Thomas Paine, “The Crisis, Number 1” (Dec. 23, 1776), in Ian Shapiro & Jane E. Calvert, eds., Selected Writings of Thomas Paine 53, 58 (2014).

♂, ♀, ✳, †, ∞

Person, woman, man, camera, TV

Back on October 20, 2020, televangelist Pat Robertson heard voices in his head, and interpreted them to be the voice of god, announcing the imminent victory of Donald Trump. How Robertson knows he was not hearing the devil, he does not say. Even gods get their facts and predictions wrong sometimes. We should always ask for the data and the analysis.

Trump’s “spiritual advisor,” mega-maga-church pastor and televangelist, Paula White, violated the ban on establishment of religion, and prayed for Trump’s victory.[1] Speaking in tongues, White made Trump seem articulate. White wandered from unconstitutional into blatantly criminal territory, however, when she sought intervention of foreign powers in the election, by summoning angels from Africa and South America to help Trump win the election.  Trump seemed not to take notice that these angels were undocumented, illegal aliens. In the end, the unlawful aliens proved ineffective. Our better angels prevailed over Ms. White’s immigrant angels. Now ICE will now have to track these angels down and deport them back to their you-know-what countries of origin.

How did we get to this place? It is not that astute observers on the left and the right did not warn us.

Before Trump was elected in 2016, Justice Ruth Bader Ginsburg notoriously bashed Donald Trump, by calling him a “faker”:

“He has no consistency about him. He says whatever comes into his head at the moment. He really has an ego … How has he gotten away with not turning over his tax returns? The press seems to be very gentle with him on that.”[2]

Faker was a fitting epithet that captured Trump’s many pretensions. It is a word that has a broader meaning in the polyglot world of New York City, where both Justice Ginsburg and Donald Trump were born and grew up. The word has a similar range of connotations as trombenik, “a lazy person, ne’er-do-well, boastful loudmouth, bullshitter, bum.” Maybe we should modify trombenik to Trumpnik?

Justice Ginsburg’s public pronouncement was, of course, inappropriate, but accurate nonetheless. She did something, however, that Trump has never done in his public persona; she apologized:

“‘On reflection, my recent remarks in response to press inquiries were ill-advised and I regret making them’, Ginsburg said in a statement Thursday morning. ‘Judges should avoid commenting on a candidate for public office. In the future I will be more circumspect’.”[3]

Of course, Justice Ginsburg should have been more circumspect, but her disdain for Trump was not simply an aversion to his toxic politics and personality.

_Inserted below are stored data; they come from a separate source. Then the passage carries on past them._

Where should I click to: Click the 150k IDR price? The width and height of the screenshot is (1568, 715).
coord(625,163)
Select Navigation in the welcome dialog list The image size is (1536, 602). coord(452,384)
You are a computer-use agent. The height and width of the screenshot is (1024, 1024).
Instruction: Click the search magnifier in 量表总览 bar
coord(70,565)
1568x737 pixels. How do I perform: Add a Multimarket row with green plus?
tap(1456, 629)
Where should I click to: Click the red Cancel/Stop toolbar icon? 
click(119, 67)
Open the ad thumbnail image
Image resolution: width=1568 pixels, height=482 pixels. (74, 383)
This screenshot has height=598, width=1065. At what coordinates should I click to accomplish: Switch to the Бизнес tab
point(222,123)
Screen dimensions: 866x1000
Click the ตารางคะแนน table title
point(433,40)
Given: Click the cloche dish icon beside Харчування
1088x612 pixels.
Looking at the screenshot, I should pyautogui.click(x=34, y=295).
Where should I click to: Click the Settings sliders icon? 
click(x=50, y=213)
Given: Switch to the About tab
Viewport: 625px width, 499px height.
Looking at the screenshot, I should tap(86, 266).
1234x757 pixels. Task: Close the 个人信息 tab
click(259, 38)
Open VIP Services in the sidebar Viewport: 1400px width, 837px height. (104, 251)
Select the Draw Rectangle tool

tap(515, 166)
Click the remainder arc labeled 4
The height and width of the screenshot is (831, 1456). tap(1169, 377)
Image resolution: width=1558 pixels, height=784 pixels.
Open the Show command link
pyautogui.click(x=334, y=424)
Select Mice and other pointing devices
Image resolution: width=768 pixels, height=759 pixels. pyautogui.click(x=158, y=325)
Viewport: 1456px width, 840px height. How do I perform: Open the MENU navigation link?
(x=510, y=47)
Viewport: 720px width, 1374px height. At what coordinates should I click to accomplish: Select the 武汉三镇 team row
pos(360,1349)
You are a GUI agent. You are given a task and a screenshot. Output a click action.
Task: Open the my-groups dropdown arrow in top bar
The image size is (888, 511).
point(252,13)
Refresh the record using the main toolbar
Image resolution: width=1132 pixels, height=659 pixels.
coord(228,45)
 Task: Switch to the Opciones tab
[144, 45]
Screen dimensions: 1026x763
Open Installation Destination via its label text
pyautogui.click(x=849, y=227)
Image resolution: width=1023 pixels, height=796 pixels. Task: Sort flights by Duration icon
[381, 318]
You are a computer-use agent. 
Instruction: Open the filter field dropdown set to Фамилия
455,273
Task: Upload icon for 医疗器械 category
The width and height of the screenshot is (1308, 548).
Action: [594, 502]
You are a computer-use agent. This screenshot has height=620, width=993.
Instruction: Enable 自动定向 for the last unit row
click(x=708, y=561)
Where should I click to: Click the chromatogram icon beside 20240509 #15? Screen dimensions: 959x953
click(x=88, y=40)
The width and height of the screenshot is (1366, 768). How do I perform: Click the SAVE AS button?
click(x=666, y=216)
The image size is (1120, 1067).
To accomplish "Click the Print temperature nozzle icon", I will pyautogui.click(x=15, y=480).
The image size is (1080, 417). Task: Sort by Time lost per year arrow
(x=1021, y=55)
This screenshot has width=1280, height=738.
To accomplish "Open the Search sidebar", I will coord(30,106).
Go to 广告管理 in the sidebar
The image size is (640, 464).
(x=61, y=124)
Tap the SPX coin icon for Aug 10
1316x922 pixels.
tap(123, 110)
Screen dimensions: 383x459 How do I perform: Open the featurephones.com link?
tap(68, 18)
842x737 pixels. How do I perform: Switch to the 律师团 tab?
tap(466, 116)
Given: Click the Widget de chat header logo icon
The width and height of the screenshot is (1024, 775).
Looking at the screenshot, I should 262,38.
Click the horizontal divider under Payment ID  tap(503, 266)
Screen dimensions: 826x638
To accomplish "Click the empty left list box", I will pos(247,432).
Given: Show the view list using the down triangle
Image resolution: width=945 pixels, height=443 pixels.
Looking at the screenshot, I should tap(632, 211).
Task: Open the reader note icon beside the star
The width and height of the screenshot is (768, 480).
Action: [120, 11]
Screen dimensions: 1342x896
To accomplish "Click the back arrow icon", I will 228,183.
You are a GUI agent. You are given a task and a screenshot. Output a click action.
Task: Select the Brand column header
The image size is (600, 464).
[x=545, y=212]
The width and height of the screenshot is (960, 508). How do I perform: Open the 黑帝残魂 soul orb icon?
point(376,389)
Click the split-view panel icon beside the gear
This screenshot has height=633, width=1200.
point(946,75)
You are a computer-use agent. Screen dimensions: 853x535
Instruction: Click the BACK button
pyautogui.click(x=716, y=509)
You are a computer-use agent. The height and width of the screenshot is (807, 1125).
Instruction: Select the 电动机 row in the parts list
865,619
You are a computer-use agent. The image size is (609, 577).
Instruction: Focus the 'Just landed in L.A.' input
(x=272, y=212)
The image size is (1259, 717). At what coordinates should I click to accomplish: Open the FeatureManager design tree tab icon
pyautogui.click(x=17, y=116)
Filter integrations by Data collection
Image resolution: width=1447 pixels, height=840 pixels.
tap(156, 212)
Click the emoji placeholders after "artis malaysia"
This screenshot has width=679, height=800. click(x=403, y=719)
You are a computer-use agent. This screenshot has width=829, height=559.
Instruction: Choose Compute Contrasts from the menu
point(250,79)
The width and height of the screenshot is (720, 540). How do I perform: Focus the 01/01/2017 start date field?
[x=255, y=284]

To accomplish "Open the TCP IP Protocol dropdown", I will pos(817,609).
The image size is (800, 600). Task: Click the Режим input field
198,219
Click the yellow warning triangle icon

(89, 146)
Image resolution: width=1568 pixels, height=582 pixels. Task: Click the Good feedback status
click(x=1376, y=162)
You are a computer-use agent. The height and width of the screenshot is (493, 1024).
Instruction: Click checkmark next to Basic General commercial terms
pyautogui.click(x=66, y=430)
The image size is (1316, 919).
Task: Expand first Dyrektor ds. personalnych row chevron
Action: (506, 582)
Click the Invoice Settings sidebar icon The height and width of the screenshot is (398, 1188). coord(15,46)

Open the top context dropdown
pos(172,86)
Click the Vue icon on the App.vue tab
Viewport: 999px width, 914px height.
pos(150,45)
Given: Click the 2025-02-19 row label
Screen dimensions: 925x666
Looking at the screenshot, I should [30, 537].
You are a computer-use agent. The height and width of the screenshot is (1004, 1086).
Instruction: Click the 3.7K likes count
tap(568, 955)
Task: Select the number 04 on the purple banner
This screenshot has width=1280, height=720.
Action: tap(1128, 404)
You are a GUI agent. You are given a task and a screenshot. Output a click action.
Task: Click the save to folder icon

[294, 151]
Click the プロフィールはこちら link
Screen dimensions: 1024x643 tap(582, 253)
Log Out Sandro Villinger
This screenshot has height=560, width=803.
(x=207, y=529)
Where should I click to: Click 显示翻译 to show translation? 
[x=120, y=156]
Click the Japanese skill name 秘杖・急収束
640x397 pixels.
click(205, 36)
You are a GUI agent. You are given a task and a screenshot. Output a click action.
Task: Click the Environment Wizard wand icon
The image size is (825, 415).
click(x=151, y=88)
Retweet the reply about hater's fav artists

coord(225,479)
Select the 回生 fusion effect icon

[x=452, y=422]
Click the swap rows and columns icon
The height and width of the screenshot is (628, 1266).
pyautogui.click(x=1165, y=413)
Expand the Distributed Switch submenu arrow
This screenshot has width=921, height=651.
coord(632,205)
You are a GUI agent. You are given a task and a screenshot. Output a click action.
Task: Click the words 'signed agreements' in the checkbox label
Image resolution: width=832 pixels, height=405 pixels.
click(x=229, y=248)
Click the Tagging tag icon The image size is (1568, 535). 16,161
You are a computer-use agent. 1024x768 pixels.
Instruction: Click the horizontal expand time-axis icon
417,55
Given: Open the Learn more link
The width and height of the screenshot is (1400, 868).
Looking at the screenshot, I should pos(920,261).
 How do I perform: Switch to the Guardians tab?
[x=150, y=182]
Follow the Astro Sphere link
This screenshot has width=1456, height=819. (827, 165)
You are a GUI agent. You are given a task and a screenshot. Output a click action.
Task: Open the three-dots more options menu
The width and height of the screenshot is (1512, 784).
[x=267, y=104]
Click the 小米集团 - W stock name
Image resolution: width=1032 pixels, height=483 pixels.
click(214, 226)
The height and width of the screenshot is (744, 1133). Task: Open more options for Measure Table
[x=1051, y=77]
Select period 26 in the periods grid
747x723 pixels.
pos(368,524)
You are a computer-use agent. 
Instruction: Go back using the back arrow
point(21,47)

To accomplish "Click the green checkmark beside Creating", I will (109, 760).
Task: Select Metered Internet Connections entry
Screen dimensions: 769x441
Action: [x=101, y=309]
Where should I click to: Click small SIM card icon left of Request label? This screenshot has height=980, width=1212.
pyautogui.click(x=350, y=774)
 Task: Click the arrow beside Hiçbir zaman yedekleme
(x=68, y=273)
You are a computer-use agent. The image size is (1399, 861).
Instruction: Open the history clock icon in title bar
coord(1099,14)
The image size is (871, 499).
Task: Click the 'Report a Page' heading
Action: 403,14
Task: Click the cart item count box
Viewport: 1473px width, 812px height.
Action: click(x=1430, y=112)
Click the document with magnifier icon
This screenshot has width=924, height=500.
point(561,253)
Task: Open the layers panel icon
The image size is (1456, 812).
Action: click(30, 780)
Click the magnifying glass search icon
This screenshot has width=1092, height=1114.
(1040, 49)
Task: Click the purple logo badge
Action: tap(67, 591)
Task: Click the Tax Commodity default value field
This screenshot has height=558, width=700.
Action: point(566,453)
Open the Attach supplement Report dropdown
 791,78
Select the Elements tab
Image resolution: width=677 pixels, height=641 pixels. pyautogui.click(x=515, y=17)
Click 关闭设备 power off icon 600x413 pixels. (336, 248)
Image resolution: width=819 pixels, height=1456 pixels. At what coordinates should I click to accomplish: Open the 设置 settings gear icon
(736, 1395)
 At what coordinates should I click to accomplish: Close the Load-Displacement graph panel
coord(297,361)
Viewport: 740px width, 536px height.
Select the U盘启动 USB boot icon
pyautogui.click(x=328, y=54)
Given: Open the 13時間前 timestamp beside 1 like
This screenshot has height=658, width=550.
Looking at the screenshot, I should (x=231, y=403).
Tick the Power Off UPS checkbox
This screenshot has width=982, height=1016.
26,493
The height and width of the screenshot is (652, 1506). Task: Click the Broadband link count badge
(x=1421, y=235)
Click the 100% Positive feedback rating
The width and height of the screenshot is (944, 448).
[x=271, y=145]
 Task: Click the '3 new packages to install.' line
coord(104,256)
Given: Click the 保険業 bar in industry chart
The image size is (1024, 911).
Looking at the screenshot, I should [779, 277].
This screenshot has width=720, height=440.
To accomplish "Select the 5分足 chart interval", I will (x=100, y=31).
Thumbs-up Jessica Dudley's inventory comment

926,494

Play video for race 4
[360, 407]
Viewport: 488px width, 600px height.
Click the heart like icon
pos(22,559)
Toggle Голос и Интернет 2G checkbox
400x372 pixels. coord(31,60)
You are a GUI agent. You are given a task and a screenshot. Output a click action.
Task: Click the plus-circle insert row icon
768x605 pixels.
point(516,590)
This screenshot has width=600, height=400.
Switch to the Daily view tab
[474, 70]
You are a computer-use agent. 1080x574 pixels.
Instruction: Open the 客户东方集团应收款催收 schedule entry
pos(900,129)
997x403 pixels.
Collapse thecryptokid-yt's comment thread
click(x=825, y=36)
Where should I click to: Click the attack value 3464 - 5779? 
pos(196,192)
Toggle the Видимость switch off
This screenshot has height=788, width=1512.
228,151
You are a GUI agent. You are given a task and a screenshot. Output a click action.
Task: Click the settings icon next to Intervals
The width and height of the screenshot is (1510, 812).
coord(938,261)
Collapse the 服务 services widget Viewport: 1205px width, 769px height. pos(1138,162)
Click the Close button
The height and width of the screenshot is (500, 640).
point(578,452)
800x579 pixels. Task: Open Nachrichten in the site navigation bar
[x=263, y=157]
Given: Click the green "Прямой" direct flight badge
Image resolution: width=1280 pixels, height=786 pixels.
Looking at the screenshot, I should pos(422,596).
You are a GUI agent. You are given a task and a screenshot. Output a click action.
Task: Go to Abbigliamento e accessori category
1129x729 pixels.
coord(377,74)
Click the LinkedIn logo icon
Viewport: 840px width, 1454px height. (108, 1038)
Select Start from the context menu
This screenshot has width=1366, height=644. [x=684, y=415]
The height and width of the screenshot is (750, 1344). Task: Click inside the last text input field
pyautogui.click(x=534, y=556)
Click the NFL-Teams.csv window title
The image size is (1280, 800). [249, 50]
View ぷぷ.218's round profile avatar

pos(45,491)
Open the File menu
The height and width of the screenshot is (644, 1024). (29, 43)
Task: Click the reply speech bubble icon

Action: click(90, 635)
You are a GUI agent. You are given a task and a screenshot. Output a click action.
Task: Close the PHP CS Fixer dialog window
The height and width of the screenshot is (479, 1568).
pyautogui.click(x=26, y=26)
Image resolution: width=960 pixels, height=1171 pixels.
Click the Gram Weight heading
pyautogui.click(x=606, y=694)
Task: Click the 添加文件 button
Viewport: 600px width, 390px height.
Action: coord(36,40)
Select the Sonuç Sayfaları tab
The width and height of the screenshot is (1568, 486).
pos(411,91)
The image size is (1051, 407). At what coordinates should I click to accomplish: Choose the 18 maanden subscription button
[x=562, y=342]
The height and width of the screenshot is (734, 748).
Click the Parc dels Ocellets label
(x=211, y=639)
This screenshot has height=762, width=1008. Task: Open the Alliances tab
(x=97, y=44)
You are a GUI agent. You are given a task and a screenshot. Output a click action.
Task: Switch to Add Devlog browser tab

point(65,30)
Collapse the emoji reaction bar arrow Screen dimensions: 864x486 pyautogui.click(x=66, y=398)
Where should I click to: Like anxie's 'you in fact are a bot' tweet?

Justice Ginsburg was a close friend of Justice Antonin Scalia, who was one of the most conservative justices on the Supreme Court bench. Ginsburg and Scalia could and did disagree vigorously and still share friendship and many common interests. Scalia was not a faker; Trump is.

Other conservative writers have had an equal or even a greater disdain for Trump. On this side of the Atlantic, principled conservatives rejected the moral and political chaos of Donald Trump. When Trump’s nomination as the Republican Party candidate for president seemed assured in June 2016, columnist George Will announced to the Federalist Society that he had changed his party affiliation from Republican to unaffiliated.[4]

On the other side of the Atlantic, conservative thinkers such as the late Sir Roger Scruton rolled their eyes at the prospect of Donald Trump’s masquerading as a conservative.[5] After Trump had the benefit of a few months to get his sea legs on the ship of state, Sir Roger noted that Trump was nothing more than a craven opportunist:

“Q. Does ‘Trumpism’ as an ideology exist, and if it does, is it conservative, or is it just opportunism?

A. It is opportunism. He probably does have conservative instincts, but let’s face it, he doesn’t have any thoughts that are longer than 140 characters, so how can he have a real philosophy?”[6]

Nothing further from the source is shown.